Indiquez si chacune des affirmations suivantes concorde avec l'extrait sur Sylvain Prudhomme, en répondant par oui ou par non et en citant textuellement les mots de l'extrait qui tranchent la question.
(a) L'Enfant dans le taxi est le premier roman de Sylvain Prudhomme paru aux éditions de Minuit.
(b) Le grand-père de Sylvain Prudhomme a vécu en Guinée-Bissau.
(c) Dans Les Grands, Sylvain Prudhomme a retracé le destin du groupe Super Mama Djombo.

#### EXTRAIT À LIRE ####

Cet Enfant dans le taxi, c'est le très attendu nouveau roman (et le premier à l'enseigne des éditions de Minuit) de Sylvain Prudhomme, prix Femina 2019 avec Par les routes (Gallimard). Passons d'emblée à ce qui n'est pas une hyperbole : c'est splendide. Une sorte de mélo intimiste, douloureux et tendre où l'auteur promène toujours son récit à la seule hauteur de ses personnages. il faut y voir là, comme dans tous les livres précédents, une morale d'écriture à égale distance entre un naturalisme sec et les plaisirs solitaires de l'autofiction. Chez Prudhomme, ce qui domine, mais ne surplombe pas donc, c'est le mouvement. C'est par le mouvement que Simon, son alter ego, renoue les liens défaits, chasse le spectre de la tristesse. Il règne sur tout cela également, puisque comme chez Jean Renoir "tout le monde a ses raisons", un bel humanisme, une attention scrupuleuse portée aux riens de la vie. Enfin, Prudhomme est en ces pages plus que jamais le plus beau peintre de nos paysages, de nos territoires tant il est vrai que ses provinces, mêmes lointaines, sont d'abord celles du coeur. Le reste n'est rien, juste une affaire de solitudes déjouées. De toute beauté.
Alexandre Demidoff, Le Temps, 30 août 2023
Sylvain Prudhomme, l'amour d'une vie au bout de la route
L'auteur de "Par les routes", Prix Femina en 2019, offre avec "L'Enfant dans le taxi" une équipée dans les plis de l'Histoire, grisante et mélancolique
Sylvain Prudhomme butine en reporter géographe sur la planète. il a des musiques d'Afrique qui donnent un air de fête à ses nuits, notamment le groupe de rock Super Mama Djombo - une légende de Guinée-Bissau dont il a retracé le destin dans Les Grands (2016). il a des fantômes qui le jettent sur la route, en Algérie par exemple où son grand-père a vécu - l'épisode lui a inspiré Là, avait dit Bahi (2012).

#### LIGNES DE DONNÉES ####

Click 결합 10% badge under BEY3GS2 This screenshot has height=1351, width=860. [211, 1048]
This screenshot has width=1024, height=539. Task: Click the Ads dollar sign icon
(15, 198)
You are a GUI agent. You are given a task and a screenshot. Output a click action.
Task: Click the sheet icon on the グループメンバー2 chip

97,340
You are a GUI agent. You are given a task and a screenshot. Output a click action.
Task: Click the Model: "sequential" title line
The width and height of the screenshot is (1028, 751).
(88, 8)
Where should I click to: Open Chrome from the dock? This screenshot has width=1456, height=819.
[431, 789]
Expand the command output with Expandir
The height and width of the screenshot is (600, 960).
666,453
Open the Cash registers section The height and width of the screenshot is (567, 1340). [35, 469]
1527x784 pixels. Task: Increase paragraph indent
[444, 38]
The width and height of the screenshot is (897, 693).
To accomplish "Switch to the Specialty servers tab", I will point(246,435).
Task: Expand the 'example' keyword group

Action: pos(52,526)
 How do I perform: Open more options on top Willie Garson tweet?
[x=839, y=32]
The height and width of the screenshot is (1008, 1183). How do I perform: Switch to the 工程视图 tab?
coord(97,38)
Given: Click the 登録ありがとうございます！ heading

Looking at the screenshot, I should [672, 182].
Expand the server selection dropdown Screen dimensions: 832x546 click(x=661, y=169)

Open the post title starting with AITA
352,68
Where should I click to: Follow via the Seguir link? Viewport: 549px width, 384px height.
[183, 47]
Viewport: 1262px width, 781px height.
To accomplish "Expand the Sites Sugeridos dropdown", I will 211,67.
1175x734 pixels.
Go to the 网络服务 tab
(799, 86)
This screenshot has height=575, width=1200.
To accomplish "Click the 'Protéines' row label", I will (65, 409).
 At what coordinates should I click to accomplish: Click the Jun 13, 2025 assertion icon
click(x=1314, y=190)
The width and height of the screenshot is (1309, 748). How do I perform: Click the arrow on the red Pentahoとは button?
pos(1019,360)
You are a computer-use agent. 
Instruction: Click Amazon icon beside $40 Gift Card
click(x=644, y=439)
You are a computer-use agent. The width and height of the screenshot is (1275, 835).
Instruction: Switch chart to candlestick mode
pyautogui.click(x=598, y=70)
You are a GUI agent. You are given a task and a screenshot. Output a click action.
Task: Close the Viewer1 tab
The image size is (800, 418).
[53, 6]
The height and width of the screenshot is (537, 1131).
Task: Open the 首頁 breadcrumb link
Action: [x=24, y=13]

####

RÉPONSE FOURNIE =>
(a) Oui : « et le premier à l'enseigne des éditions de Minuit ».
(b) Non : « en Algérie par exemple où son grand-père a vécu ».
(c) Oui : « le groupe de rock Super Mama Djombo - une légende de Guinée-Bissau dont il a retracé le destin dans Les Grands (2016) ».